When seasons change

There was something about the way the earth turned its face to and away from the sun which was eternal

Published - May 04, 2019 04:03 pm IST

I don’t remember feeling the seasons passing when I was a child. There was a clear monsoon, and I might even have loved it were it not the herald of another year at school. I didn’t care much for school and I don’t think it cared much for me either. We lived in a state of mutual suspicion and this poisoned the rains. They came down with a low pH value. For the rest of it, we simply didn’t acknowledge the seasons. They did not matter.

My city is beginning to burn up again. We have had a good winter, one that actually meant snuggling rather than sweating. But it is now time for us to return to our normal condition: the endless breathlessness of summer. It is therefore time for the consolations of mangoes — although I have largely given up on the idea of the perfect mango. Perhaps these only existed in my childhood. Perhaps they only existed because I was a child. Perhaps they only existed because I remember them as perfect. Right now, every mango I eat is sour at the seed, however golden and beautiful it is to look at.

This is also the time of the jackfruit and the jamun. The jackfruit being profligate with its produce has remained pretty much the same price each year. The jamun however has become more expensive than chicken. In my youth, it was the fruit of childhood, things we bought at the school gate and ate with salt. In Goa, the pigs got them because there were just too many and no one could be bothered.

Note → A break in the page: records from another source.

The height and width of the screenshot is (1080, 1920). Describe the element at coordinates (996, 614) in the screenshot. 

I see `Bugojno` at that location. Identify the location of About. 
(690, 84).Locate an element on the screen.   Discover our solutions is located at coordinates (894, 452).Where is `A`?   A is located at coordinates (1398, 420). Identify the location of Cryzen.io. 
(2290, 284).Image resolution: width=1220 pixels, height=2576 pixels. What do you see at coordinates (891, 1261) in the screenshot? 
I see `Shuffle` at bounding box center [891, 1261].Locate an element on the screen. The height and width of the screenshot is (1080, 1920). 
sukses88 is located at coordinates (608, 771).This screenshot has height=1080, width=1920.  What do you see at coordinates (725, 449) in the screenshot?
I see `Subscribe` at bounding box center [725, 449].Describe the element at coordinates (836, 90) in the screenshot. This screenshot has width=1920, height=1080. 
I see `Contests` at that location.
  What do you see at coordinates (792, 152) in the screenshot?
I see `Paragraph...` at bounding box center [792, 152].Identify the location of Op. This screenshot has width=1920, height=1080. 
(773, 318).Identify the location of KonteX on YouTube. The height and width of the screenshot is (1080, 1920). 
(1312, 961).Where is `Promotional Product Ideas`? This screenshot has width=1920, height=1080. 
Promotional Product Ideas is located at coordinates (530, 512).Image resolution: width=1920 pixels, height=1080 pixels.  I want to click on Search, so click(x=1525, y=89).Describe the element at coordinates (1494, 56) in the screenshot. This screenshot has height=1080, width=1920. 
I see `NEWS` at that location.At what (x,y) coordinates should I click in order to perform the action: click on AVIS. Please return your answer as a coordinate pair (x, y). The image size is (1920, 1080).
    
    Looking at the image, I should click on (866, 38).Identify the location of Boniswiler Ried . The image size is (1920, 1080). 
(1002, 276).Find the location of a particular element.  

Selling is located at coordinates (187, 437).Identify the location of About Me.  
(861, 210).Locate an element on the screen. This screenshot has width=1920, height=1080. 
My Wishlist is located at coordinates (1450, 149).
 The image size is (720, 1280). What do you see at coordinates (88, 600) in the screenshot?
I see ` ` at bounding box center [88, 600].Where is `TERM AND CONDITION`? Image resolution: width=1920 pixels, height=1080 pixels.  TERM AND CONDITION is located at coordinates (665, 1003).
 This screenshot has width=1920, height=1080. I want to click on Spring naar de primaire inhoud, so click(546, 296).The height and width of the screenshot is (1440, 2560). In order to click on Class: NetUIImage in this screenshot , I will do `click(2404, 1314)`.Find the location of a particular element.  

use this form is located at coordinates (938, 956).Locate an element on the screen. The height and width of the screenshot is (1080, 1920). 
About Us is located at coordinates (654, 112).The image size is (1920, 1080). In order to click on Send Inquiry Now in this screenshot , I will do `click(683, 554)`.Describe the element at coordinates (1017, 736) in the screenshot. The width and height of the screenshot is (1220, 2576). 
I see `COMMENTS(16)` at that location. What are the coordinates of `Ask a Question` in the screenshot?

I think it has something to do with the diabetes epidemic we are facing and the belief that jamun can do something about your blood sugar which has made them so expensive now.

A feast of colours

There are also the flowers. The city is awash in colour. Outside a bookshop, I am arrested by a wash of mauve flowers, of such a faded romantic hue that each one carried the charge of what-might-have-been. The trees of Shivaji Park, around which I walk, spatter the ground with gold coins, and even when they are ground underfoot, there is something about their yellow which suggests unvanquished optimism. When I lift up my eyes to Malabar Hill from which flows much political strength in this city, it is flaming with red. I take this as a happy augury and then I laugh at myself.

It is also election time in the city and once again, I marvel at how much effort it takes to get the machinery up and going. Thousands of polling officers have to be trained on new machines. On the morning of the election, they rose betimes because they had to get to the booths at 5 a.m., well before voting started at 7, in order to conduct a mock poll and make sure everything was ready for us to make our wishes known to the political parties of the country.

Gulmohar flowers in bloom near the Rajabai Clock Tower in Mumbai at the height of summer.

Gulmohar flowers in bloom near the Rajabai Clock Tower in Mumbai at the height of summer.

Another country

Walking through the early morning, there’s another city and almost another country at work. There’s the young man who seems to have fallen where he stood, so complete is his fatigue and so complete his surrender to the cure of sleep.

There’s the old couple making garlands near a temple, talking at four in the morning in a low mumble, their voices curiously alike because his pitch has climbed the scale as his testosterone production dipped and hers has deepened over the years. What could they be talking about, after dozens of years of garland-making in the cool of the morning? Is summer for them a kinder time than rising when it is wet and their roof has been leaking, or rising into the cold of the morning? (Yes, yes, the subtropical city is never cold in the way temperate cities can be but when you are old and the blood is thinner, cold is a matter of what you can bear.)

There’s a young man, cross-legged, who is folding supplements into newspapers, bringing you your daily updates. Soon it will be time for tea.

Eternal cycle

The seasons change, we would once say, and what we meant was that political regimes and voting patterns were volatile but there was something about the way that the earth turned its face to and away from the sun which was eternal. The earth is still doing that, turning and turning upon its gyre, but there seems to be something different now. Something that suggests we might need another metaphor. Or could it be that I’ve been binging on David Attenborough’s Our Planet on Netflix?

The thing about the past is that you were once part of it. Your responses to it are therefore the responses of a younger person. I look at old diaries now and am surprised at the amount of emotional energy I could expend on people I barely remember now. The thing about emotion is that it is in the now. It is difficult to port yourself into the future and say, ‘This will be the mango of memory, this will be the time which I will remember with nostalgia.’

The thing about our now is that it is too powerful, too immediate, too relentless. The future is too far away for us to know if it will work or not.

The author tries to think and write and translate in the cacophony of Mumbai.